Saved data entries:
┄┄┄┄┄┄

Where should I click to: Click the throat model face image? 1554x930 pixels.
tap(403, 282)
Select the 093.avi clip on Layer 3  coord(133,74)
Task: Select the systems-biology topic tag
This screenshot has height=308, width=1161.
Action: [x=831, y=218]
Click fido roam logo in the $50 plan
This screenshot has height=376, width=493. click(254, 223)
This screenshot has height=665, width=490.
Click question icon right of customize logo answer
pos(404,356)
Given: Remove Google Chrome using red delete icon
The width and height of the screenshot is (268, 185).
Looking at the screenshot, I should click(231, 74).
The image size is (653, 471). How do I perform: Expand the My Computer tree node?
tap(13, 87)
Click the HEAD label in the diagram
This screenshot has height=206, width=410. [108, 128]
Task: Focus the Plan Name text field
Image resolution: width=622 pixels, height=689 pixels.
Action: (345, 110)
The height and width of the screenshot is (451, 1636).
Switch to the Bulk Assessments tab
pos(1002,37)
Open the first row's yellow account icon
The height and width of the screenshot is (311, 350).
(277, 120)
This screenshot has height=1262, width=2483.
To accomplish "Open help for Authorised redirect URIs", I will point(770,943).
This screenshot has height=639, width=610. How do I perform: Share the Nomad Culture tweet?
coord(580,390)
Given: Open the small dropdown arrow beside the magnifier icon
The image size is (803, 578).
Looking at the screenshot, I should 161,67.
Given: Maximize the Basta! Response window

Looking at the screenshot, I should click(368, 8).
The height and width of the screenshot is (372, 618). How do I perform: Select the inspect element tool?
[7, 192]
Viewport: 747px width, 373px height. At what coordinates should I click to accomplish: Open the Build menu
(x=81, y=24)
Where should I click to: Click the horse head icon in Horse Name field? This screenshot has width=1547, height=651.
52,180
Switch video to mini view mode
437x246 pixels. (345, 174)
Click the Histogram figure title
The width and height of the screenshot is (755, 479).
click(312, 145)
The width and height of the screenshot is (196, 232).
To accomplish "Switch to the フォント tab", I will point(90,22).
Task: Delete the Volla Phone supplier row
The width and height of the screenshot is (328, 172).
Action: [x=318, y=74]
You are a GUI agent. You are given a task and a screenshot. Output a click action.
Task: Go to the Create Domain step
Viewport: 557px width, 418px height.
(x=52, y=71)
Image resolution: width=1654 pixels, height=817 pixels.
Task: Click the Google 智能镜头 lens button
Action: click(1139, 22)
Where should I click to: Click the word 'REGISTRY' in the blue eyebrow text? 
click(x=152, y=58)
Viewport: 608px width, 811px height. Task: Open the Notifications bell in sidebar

┄┄┄┄┄┄

- Instructions to follow: Your task is to transcribe exactly the lines from the one with "You are a GUI" through the end of the data, both included, and nothing besides.

- Answer:
You are a GUI agent. You are given a task and a screenshot. Output a click action.
Task: Go to the Create Domain step
Viewport: 557px width, 418px height.
(x=52, y=71)
Image resolution: width=1654 pixels, height=817 pixels.
Task: Click the Google 智能镜头 lens button
Action: click(1139, 22)
Where should I click to: Click the word 'REGISTRY' in the blue eyebrow text? 
click(x=152, y=58)
Viewport: 608px width, 811px height. Task: Open the Notifications bell in sidebar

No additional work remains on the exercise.